_THE PROBLEM_
No pictures go into the copy. Write out exactly the lines below from the one containing "講演・取材等について (360, 1085)" through the one containing "O bibliotece (131, 483)".
─── RECORDS SHOWN
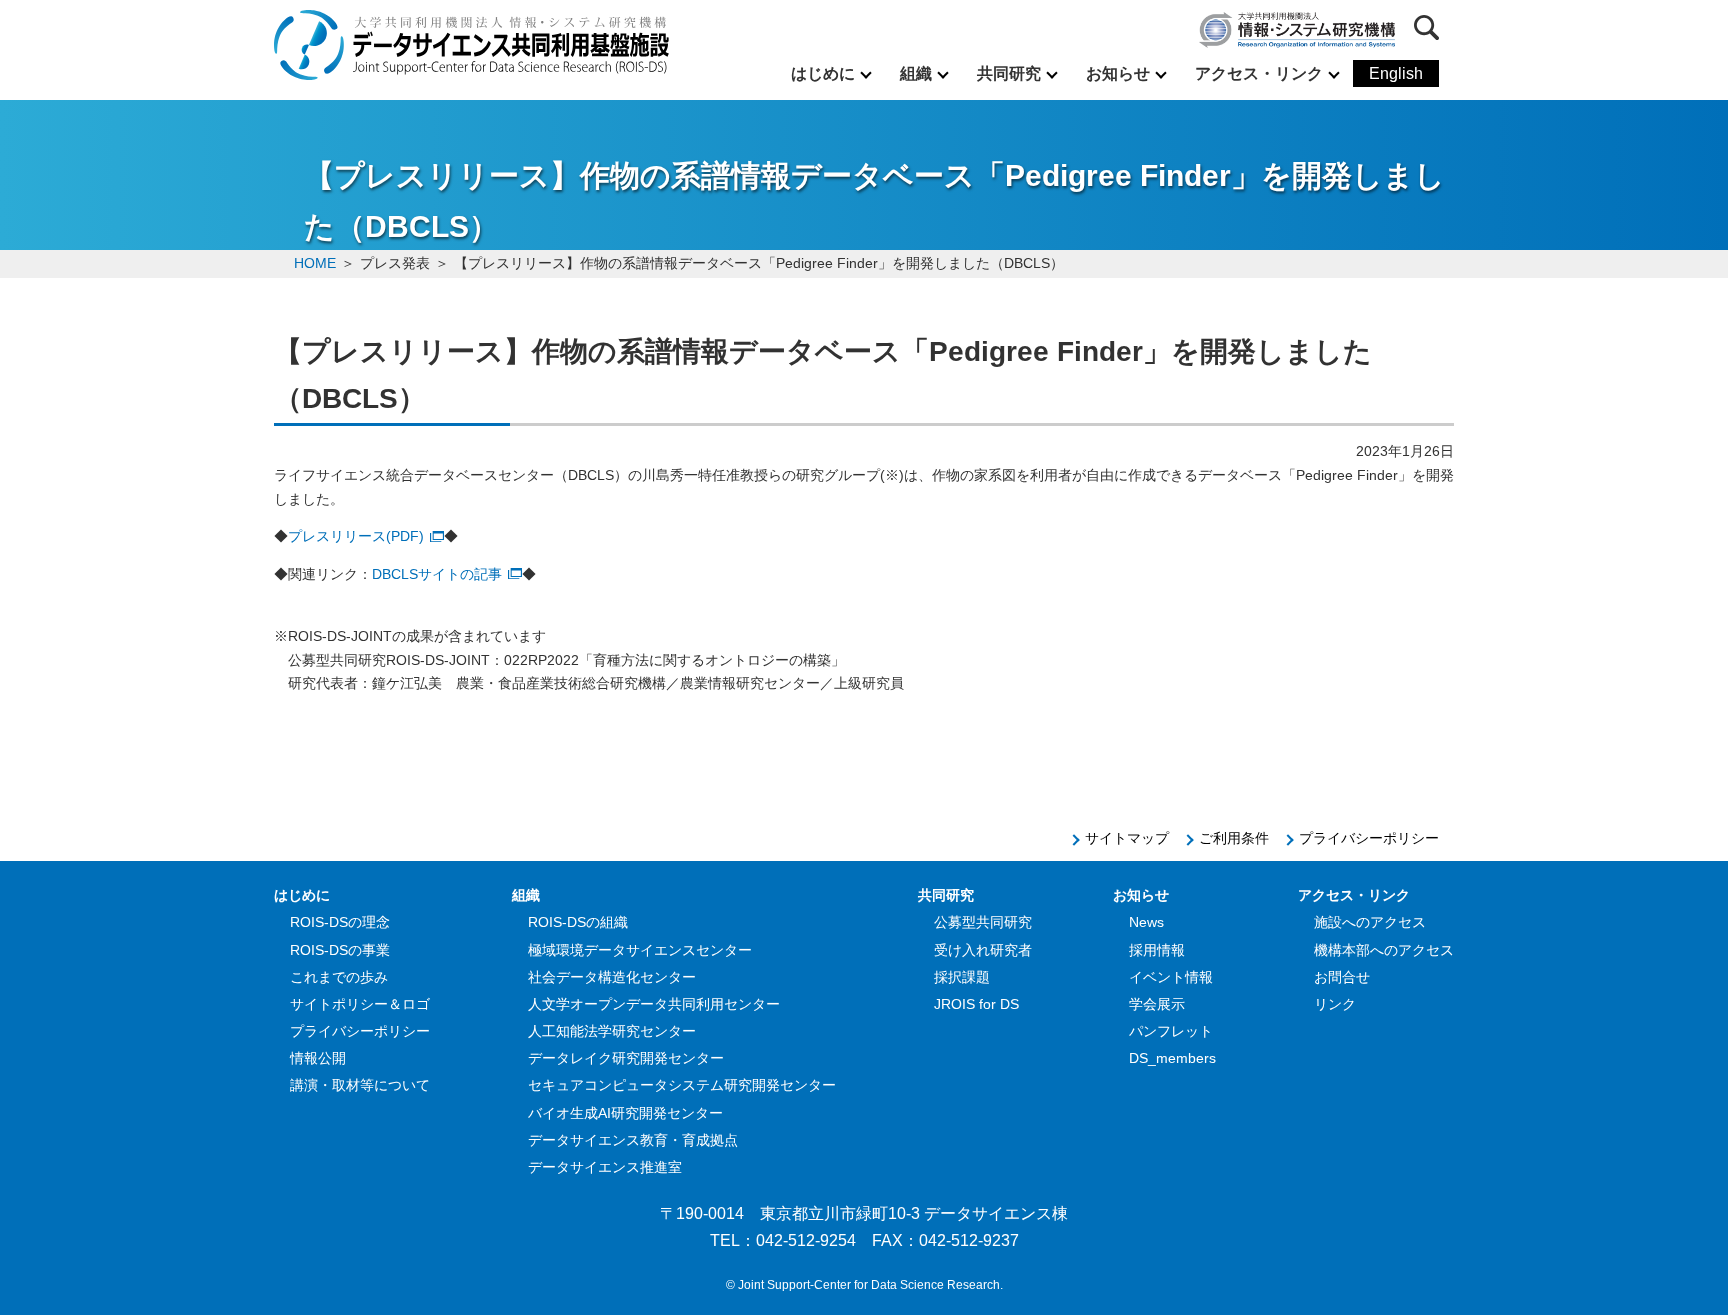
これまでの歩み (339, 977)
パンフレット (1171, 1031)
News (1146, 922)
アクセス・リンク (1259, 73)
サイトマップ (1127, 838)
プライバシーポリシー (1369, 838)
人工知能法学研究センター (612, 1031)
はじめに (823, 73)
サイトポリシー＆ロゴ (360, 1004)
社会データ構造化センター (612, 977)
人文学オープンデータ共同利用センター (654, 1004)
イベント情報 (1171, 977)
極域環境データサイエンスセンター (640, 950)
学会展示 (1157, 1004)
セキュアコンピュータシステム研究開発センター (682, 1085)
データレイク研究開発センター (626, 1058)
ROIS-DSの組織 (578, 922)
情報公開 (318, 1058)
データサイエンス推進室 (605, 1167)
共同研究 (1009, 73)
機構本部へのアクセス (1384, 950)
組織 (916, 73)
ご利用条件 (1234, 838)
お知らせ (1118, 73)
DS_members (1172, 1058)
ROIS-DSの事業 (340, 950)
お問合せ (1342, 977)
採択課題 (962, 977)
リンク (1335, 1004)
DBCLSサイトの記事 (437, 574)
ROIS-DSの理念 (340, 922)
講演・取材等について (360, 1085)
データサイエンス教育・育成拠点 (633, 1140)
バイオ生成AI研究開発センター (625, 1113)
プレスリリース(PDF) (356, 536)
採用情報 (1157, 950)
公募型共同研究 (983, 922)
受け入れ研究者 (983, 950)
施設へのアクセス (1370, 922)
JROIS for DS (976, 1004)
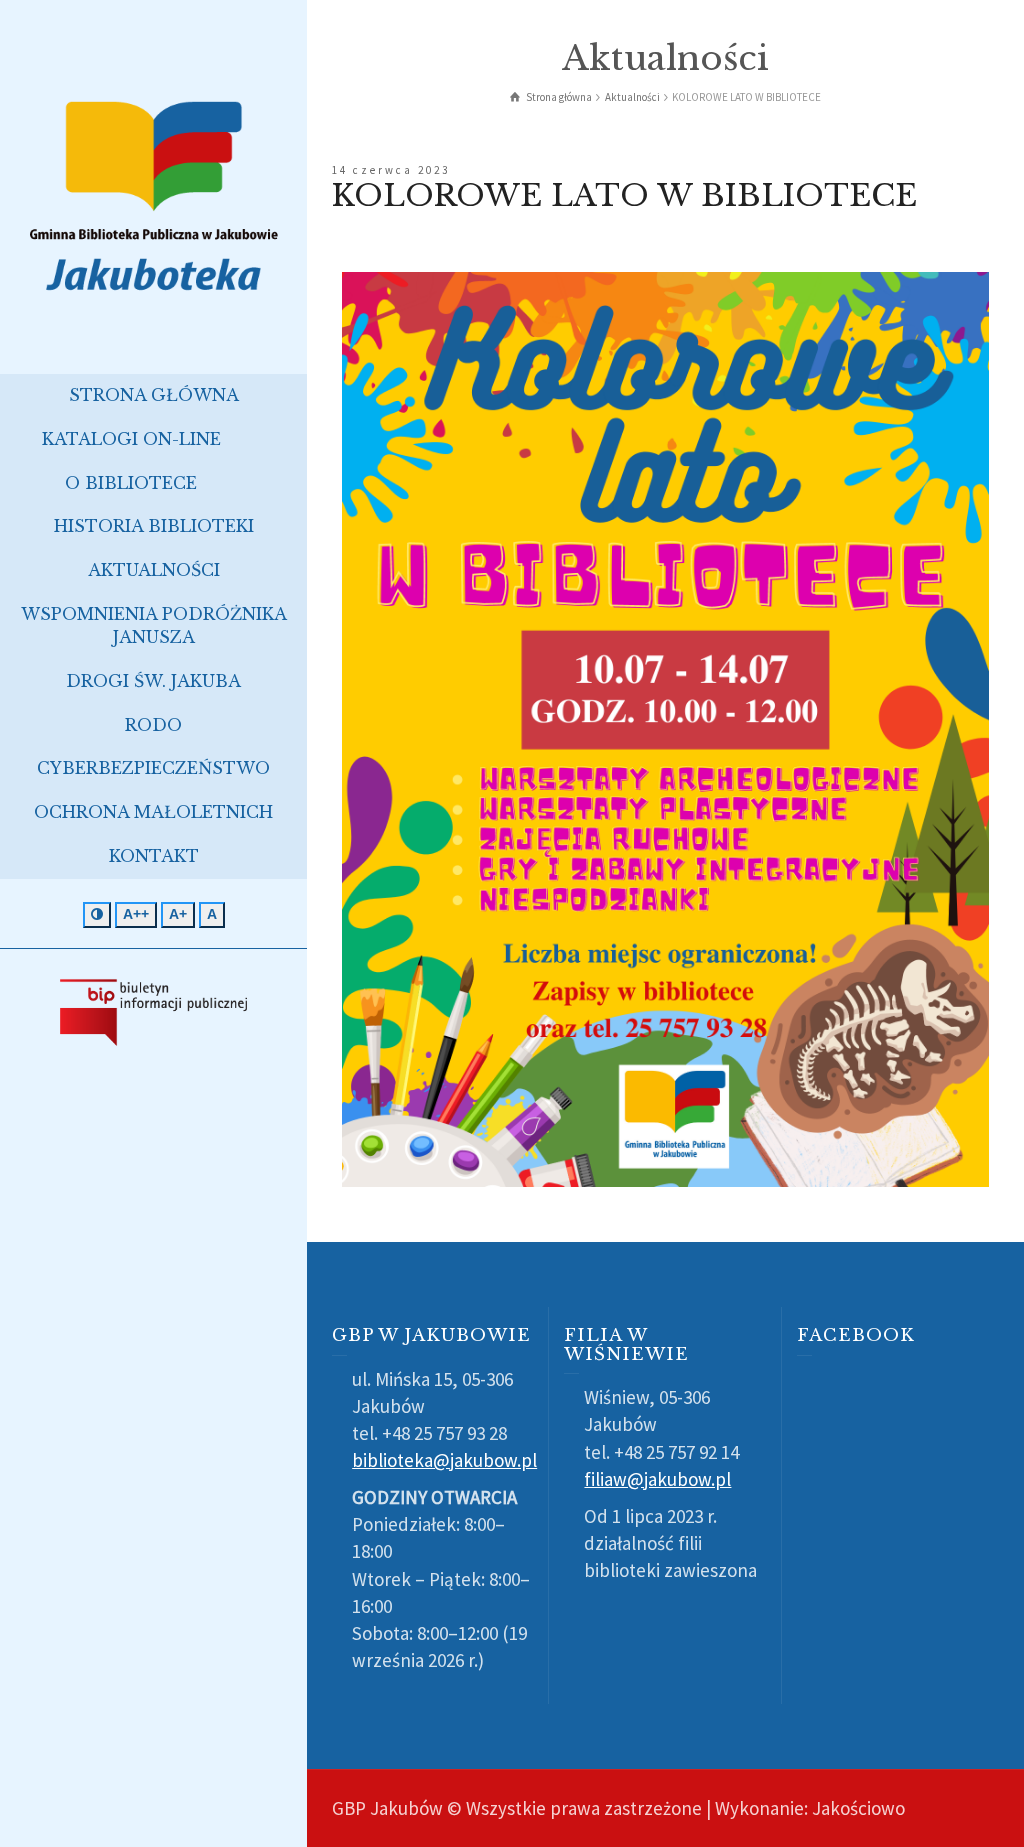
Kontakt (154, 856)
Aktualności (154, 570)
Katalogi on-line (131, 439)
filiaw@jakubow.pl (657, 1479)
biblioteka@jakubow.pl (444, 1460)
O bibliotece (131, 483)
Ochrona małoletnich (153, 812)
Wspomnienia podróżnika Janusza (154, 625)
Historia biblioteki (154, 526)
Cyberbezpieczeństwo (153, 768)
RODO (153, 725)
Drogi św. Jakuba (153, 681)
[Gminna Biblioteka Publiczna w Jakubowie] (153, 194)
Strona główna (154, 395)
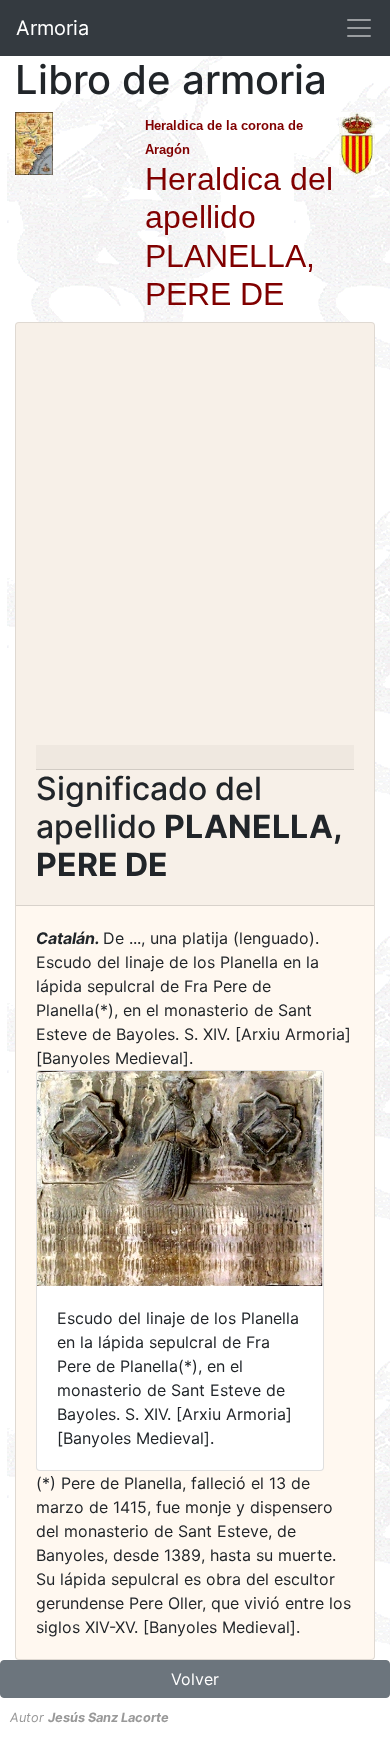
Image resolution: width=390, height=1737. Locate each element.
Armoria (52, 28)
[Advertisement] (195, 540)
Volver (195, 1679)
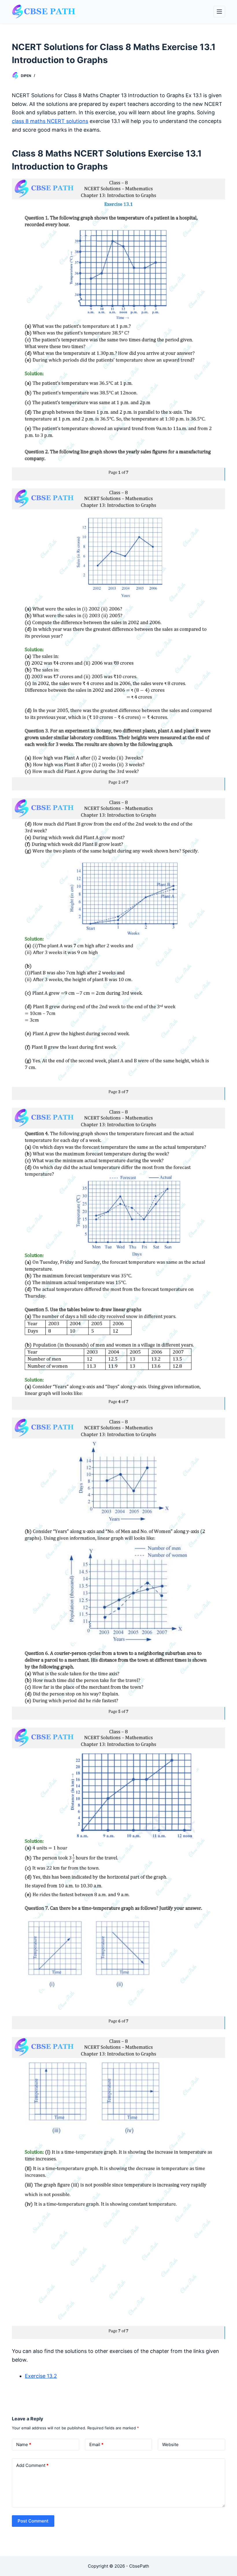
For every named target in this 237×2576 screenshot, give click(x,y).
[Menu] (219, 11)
──────
_COMPLETED TASK_
講演・取材等について (360, 1085)
データサイエンス教育・育成拠点 (633, 1140)
バイオ生成AI研究開発センター (625, 1113)
プレスリリース(PDF) (356, 536)
採用情報 (1157, 950)
公募型共同研究 (983, 922)
受け入れ研究者 (983, 950)
施設へのアクセス (1370, 922)
JROIS for DS (976, 1004)
Kontakt (154, 856)
Aktualności (154, 570)
Katalogi on-line (131, 439)
filiaw@jakubow.pl (657, 1479)
biblioteka@jakubow.pl (444, 1460)
O bibliotece (131, 483)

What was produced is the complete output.